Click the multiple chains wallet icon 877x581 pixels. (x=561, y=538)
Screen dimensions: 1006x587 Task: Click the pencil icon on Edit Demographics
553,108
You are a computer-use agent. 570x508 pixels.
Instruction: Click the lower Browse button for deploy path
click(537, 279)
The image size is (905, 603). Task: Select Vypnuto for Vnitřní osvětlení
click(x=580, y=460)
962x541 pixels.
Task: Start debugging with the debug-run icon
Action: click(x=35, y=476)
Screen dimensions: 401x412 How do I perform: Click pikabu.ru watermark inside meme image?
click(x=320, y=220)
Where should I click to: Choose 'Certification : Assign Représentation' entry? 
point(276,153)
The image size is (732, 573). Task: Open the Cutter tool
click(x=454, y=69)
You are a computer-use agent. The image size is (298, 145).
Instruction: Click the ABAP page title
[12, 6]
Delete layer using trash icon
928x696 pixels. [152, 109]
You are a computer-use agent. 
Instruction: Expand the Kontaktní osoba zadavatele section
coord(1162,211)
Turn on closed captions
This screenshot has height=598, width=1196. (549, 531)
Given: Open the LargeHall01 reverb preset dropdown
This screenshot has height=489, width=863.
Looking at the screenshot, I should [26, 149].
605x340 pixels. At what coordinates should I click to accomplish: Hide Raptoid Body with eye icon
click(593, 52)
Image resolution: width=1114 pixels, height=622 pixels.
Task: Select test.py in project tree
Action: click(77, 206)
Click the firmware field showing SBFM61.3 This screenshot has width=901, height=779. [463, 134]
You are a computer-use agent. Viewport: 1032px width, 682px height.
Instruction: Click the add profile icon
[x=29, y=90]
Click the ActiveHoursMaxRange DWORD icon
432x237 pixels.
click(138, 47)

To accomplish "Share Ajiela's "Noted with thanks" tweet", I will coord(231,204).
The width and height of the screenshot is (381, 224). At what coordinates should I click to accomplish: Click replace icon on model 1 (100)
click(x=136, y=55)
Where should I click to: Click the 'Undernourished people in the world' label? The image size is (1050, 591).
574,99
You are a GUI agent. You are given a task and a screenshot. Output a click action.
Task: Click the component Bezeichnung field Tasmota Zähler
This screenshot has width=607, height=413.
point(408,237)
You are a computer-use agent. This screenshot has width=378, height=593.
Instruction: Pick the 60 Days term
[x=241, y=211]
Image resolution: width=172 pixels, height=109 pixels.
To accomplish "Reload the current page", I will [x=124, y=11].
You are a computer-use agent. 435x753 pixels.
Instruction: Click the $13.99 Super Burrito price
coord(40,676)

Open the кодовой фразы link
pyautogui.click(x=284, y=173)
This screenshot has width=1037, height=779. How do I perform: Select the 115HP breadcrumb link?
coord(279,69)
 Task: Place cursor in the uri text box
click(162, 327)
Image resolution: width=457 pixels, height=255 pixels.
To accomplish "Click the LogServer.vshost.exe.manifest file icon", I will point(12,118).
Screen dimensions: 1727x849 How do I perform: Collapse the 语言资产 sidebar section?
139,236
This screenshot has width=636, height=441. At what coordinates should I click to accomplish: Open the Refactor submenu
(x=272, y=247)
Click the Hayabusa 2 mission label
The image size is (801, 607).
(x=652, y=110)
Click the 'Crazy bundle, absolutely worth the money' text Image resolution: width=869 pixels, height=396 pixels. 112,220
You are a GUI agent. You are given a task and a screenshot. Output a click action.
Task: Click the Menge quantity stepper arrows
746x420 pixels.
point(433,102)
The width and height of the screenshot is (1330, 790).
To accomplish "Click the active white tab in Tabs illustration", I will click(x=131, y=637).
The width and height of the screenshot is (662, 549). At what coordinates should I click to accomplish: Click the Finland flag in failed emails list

▸ What you have to do
Give all the entries above again, swapping "Instruction" for "Command" wherever it appears and leaving everything else unchanged.

▸ Worked answer
Click the multiple chains wallet icon 877x581 pixels. (x=561, y=538)
Screen dimensions: 1006x587 Task: Click the pencil icon on Edit Demographics
553,108
You are a computer-use agent. 570x508 pixels.
Command: Click the lower Browse button for deploy path
click(537, 279)
The image size is (905, 603). Task: Select Vypnuto for Vnitřní osvětlení
click(x=580, y=460)
962x541 pixels.
Task: Start debugging with the debug-run icon
Action: click(x=35, y=476)
Screen dimensions: 401x412 How do I perform: Click pikabu.ru watermark inside meme image?
click(x=320, y=220)
Where should I click to: Choose 'Certification : Assign Représentation' entry? 
point(276,153)
The image size is (732, 573). Task: Open the Cutter tool
click(x=454, y=69)
You are a computer-use agent. The image size is (298, 145).
Command: Click the ABAP page title
[12, 6]
Delete layer using trash icon
928x696 pixels. [152, 109]
You are a computer-use agent. 
Command: Expand the Kontaktní osoba zadavatele section
coord(1162,211)
Turn on closed captions
This screenshot has height=598, width=1196. (549, 531)
Given: Open the LargeHall01 reverb preset dropdown
This screenshot has height=489, width=863.
Looking at the screenshot, I should [26, 149].
605x340 pixels. At what coordinates should I click to accomplish: Hide Raptoid Body with eye icon
click(593, 52)
Image resolution: width=1114 pixels, height=622 pixels.
Task: Select test.py in project tree
Action: click(77, 206)
Click the firmware field showing SBFM61.3 This screenshot has width=901, height=779. [463, 134]
You are a computer-use agent. Viewport: 1032px width, 682px height.
Command: Click the add profile icon
[x=29, y=90]
Click the ActiveHoursMaxRange DWORD icon
432x237 pixels.
click(138, 47)

To accomplish "Share Ajiela's "Noted with thanks" tweet", I will coord(231,204).
The width and height of the screenshot is (381, 224). At what coordinates should I click to accomplish: Click replace icon on model 1 (100)
click(x=136, y=55)
Where should I click to: Click the 'Undernourished people in the world' label? The image size is (1050, 591).
574,99
You are a GUI agent. You are given a task and a screenshot. Output a click action.
Task: Click the component Bezeichnung field Tasmota Zähler
This screenshot has width=607, height=413.
point(408,237)
You are a computer-use agent. This screenshot has width=378, height=593.
Command: Pick the 60 Days term
[x=241, y=211]
Image resolution: width=172 pixels, height=109 pixels.
To accomplish "Reload the current page", I will [x=124, y=11].
You are a computer-use agent. 435x753 pixels.
Command: Click the $13.99 Super Burrito price
coord(40,676)

Open the кодовой фразы link
pyautogui.click(x=284, y=173)
This screenshot has width=1037, height=779. How do I perform: Select the 115HP breadcrumb link?
coord(279,69)
 Task: Place cursor in the uri text box
click(162, 327)
Image resolution: width=457 pixels, height=255 pixels.
To accomplish "Click the LogServer.vshost.exe.manifest file icon", I will point(12,118).
Screen dimensions: 1727x849 How do I perform: Collapse the 语言资产 sidebar section?
139,236
This screenshot has width=636, height=441. At what coordinates should I click to accomplish: Open the Refactor submenu
(x=272, y=247)
Click the Hayabusa 2 mission label
The image size is (801, 607).
(x=652, y=110)
Click the 'Crazy bundle, absolutely worth the money' text Image resolution: width=869 pixels, height=396 pixels. 112,220
You are a GUI agent. You are given a task and a screenshot. Output a click action.
Task: Click the Menge quantity stepper arrows
746x420 pixels.
point(433,102)
The width and height of the screenshot is (1330, 790).
To accomplish "Click the active white tab in Tabs illustration", I will click(x=131, y=637).
The width and height of the screenshot is (662, 549). At what coordinates should I click to accomplish: Click the Finland flag in failed emails list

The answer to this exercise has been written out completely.